United States District Court, S.D. New York
Feb 7, 2023
21-CV-10831 (PGG) (JW) (S.D.N.Y. Feb. 7, 2023)

Opinion

21-CV-10831 (PGG) (JW)

02-07-2023

TOMAS MAYOR, Plaintiff, v. MAHAMADOU S. SANKAREH and ATLANTIC COOLING TECHNOLOGIES & SERVICES, LLC, Defendants. ATLANTIC COOLING TECHNOLOGIES & SERVICES, LLC, Cross Claimant, v. MAHAMADOU S. SANKAREH, Cross Defendant.

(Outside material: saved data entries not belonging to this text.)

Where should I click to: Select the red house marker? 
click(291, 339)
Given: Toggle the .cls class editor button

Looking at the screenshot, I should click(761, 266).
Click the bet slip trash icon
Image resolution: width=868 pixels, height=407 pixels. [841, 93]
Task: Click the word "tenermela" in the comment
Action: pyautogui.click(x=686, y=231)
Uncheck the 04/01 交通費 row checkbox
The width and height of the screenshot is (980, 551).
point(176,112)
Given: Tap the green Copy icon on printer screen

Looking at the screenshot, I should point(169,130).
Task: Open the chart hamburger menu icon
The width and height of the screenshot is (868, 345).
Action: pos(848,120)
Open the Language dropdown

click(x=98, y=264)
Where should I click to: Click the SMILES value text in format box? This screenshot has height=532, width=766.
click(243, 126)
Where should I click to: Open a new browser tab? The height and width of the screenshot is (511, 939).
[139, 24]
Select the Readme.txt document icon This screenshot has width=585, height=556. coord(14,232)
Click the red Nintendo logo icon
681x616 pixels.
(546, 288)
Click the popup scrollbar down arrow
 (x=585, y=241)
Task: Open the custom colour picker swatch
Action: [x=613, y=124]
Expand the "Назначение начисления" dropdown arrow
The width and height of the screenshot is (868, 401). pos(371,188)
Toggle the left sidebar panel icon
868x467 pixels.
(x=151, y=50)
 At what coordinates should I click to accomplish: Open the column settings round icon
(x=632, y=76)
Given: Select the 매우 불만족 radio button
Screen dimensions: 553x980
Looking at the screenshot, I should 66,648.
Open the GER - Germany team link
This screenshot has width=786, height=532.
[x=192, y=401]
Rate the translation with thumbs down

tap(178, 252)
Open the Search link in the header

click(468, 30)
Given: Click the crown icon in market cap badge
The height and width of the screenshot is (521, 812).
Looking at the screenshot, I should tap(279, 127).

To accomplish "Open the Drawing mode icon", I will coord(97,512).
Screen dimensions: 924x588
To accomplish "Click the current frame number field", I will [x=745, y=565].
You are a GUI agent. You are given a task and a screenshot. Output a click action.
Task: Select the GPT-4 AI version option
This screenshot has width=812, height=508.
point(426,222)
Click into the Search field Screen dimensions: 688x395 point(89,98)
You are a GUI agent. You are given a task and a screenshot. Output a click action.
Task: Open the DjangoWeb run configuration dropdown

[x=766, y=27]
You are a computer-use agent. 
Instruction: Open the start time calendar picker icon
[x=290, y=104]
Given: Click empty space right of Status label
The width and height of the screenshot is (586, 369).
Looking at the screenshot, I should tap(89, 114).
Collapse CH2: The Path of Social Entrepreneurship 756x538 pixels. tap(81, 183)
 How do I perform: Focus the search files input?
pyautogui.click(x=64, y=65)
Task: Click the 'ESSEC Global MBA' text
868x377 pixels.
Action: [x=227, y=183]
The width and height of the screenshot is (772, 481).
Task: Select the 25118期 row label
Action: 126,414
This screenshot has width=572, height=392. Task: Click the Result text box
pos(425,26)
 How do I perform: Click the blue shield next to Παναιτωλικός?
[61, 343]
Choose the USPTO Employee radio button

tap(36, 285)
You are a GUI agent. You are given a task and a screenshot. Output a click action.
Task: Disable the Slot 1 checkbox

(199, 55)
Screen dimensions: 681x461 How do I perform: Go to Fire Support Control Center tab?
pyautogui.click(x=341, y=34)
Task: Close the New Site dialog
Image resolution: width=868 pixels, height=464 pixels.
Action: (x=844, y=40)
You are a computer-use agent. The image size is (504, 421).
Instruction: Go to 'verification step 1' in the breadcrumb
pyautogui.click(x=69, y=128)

JENNIFER E. WILLIS, UNITED STATES MAGISTRATE JUDGE

REPORT & RECOMMENDATION

TO THE HONORABLE PAUL G. GARDEPHE, DISTRICT JUDGE:

This action was originally brought in the Supreme Court of the State of New York, County of Bronx. Following the commencement of the action, Defendant Atlantic Cooling Technologies & Services, LLC (“Defendant”)removed the case to the Southern District of New York. Dkt. No. 1. This motion to dismiss for lack of personal jurisdiction follows. Dkt. No. 19. It is my recommendation that the motion be GRANTED.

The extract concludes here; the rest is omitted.